I stopped at my small dorm room to change, and Mara called me from Cape Cod to read me the passage that was her family’s supper-time prayer. It was called “Resurrection,” and written by a woman named Molly Fumia. “Resurrection: The reversal of what was thought to be absolute. The turning of … dying into living anew ….When we begin to believe in all that is endlessly possible. May we be empowered by extraordinary second chances.”
Each day is an extraordinary second chance to stand before the world, the way Richard Rodriguez stood before own his life yesterday morning, stood before his whole experience, and wove a sermon out of thin air, the way Rilke stood before the broken statue of a God.
And then today. This morning. He gave another talk “There is nothing mundane about our lives,” he said, with intensity, to the audience of graduate students and teachers. “You are in God’s novel,” he said. “Everything is happening to you. You must sit still.”
After his talk, I waited a few minutes while he talked to another faculty member about the desert. I asked him to sign my book. He handed it back to me and looked right into my eyes with his dark brown eyes. “You’re going to be fine, you know,” he said. I thought he was talking about my writing. “You know that don’t you?” I stared at him, and then I knew he wasn’t talking about writing. He was talking about my life. “You are going to be fine. I’m sure of it. I know these things.” He placed a hand briefly on my cheek before turning to the next person waiting to talk to him.

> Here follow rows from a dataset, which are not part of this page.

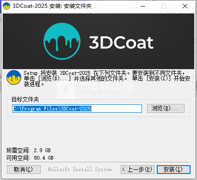The image size is (197, 180).
Task: Click the Setup instruction paragraph text
Action: 107,78
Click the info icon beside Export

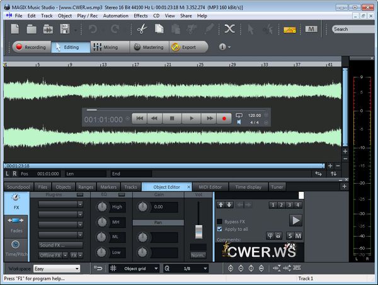[222, 47]
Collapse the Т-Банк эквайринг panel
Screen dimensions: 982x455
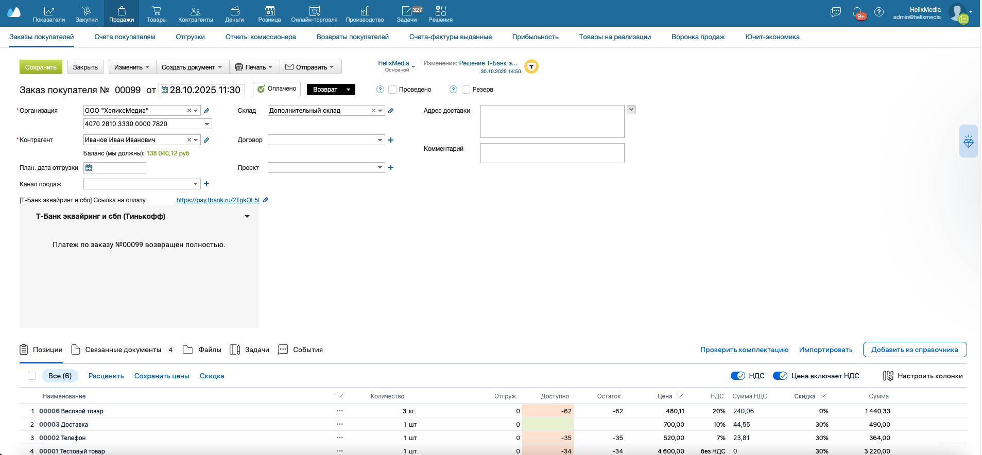pos(247,217)
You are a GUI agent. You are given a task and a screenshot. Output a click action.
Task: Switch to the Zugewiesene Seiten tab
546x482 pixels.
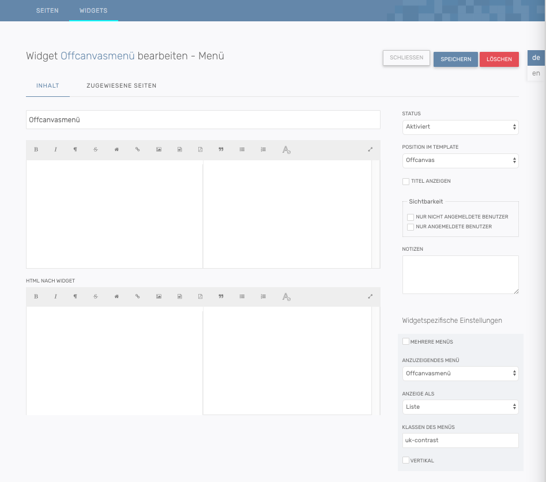coord(121,86)
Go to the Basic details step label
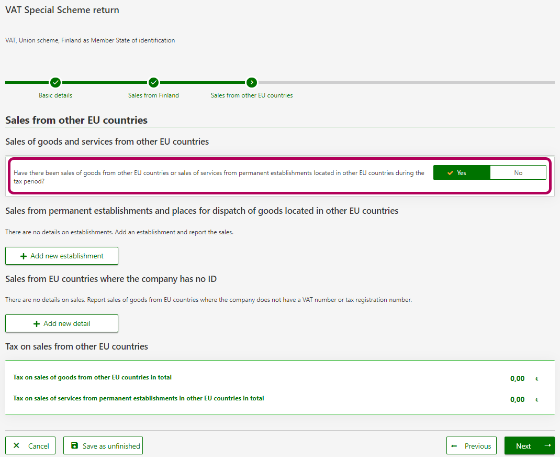This screenshot has width=560, height=457. (55, 95)
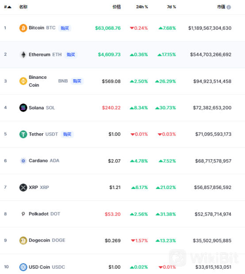Click the Binance Coin yellow logo
This screenshot has height=274, width=245.
pyautogui.click(x=23, y=81)
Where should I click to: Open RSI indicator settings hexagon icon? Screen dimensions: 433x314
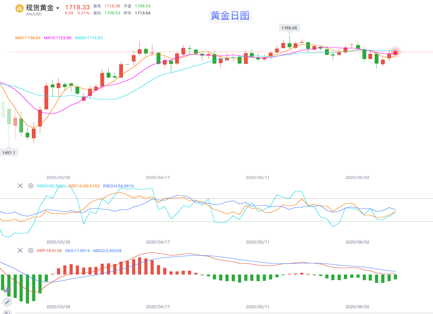[x=31, y=186]
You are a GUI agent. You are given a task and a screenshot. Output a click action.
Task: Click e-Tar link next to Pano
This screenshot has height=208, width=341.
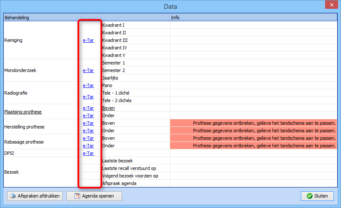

Eyes that bore into me. Bored past questions about writing and not writing to the thing that preoccupies me the most, past my sadness at friends afraid of me now, not knowing what to say about my journey with cancer, past my loneliness.
“You are going to be fine. You understand? I know these things.”
Past structures, past writing, past “Late Victorians,” past craft, past talent. I think of a poem by Rumi, translated by Coleman Barks;
Out beyond ideas of wrongdoing and rightdoing,
there is a field. I’ll meet you there.
When the soul lies down in that grass,
the world is too full to talk about.
Ideas, language, even the phrase each other
doesn’t make any sense.
Even past that. Past everything, into a field of pure blessing.
The last line of one of my own poems says this:
Teach me how to live here. Yes, my eyes are open.